-------- 本文
立形マシニングセンタをまなぶ(メーカー編・前編)
立形マシニングセンタのメーカー編・前編です。立形マシニングセンタのおすすめTOP10をまとめています。メーカーごとの特徴を知ることで、自社に最適なマシニングセンタを選定できるになります。まなぶくんと一緒に学びましょう!
この記事で学べること

立形マシニングセンタの導入にあたって、こだわりを持った機種選定ができる

「実はこんなメーカーもあるの?」の気付きを得られる

『立形マシニングセンタのメーカー別の特徴編 〜前編〜』では、立形マシニングセンタの導入選定において、絶対外せないTOP10メーカーを取り上げました。後編で取り上げさせてもらったメーカーがTOP10に入れられなかったのは、あくまで一般加工における立形マシニングセンタでの話です。”5軸制御マシニングセンタに強い”・”量産に強い”・”特注設計機に強い”といった特徴ある機械を生産しているメーカーさんたちです。

ホームページには記載していない業界人のみ知る”生の情報”を記載しているので、ぜひ立型マシニングセンタ導入の参考にしてください。
----------------
-------- 出典抜粋
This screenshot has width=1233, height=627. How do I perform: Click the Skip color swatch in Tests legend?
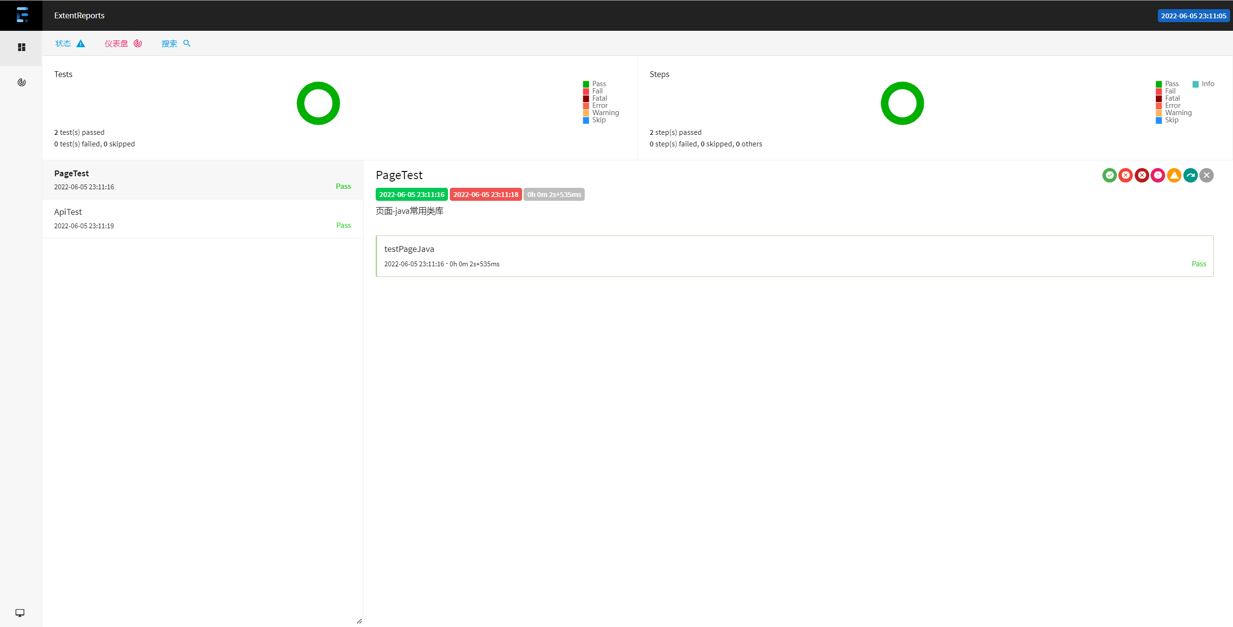(x=586, y=120)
----------------
立形マシニングセンタのメーカーを紹介する文章を、最後の文の後から書き進めてください。

株式会社 松浦機械製作所

パレットチェンジャー5軸マシニングでおなじみの松浦機械製作所です。”人のやらないことをやる”という社内スローガンが昔からあるらしく、1991年から多面パレットシステムでの5軸制御マシニングセンタを製作していたことは驚きですね。

形マシニングセンタのラインナップは2機種でサイズ別では全5機種のみ”XV-シリーズ””V-Plusシリーズ”です。ちなみに、純国産が”V-Plusシリーズ”で、台湾組立している”XV-シリーズ”です。

他社比較した視点で見ると、コラムが全体的に細い印象を受けます。(軽量化がしっかりされていると言うべきかもしれませんが。笑) ただ、将来の多面パレット5軸制御マシニングセンタでの生産システム検討でしたら、まずはマツウラの立型マシニングでお試ししてみるのもありかもしれません。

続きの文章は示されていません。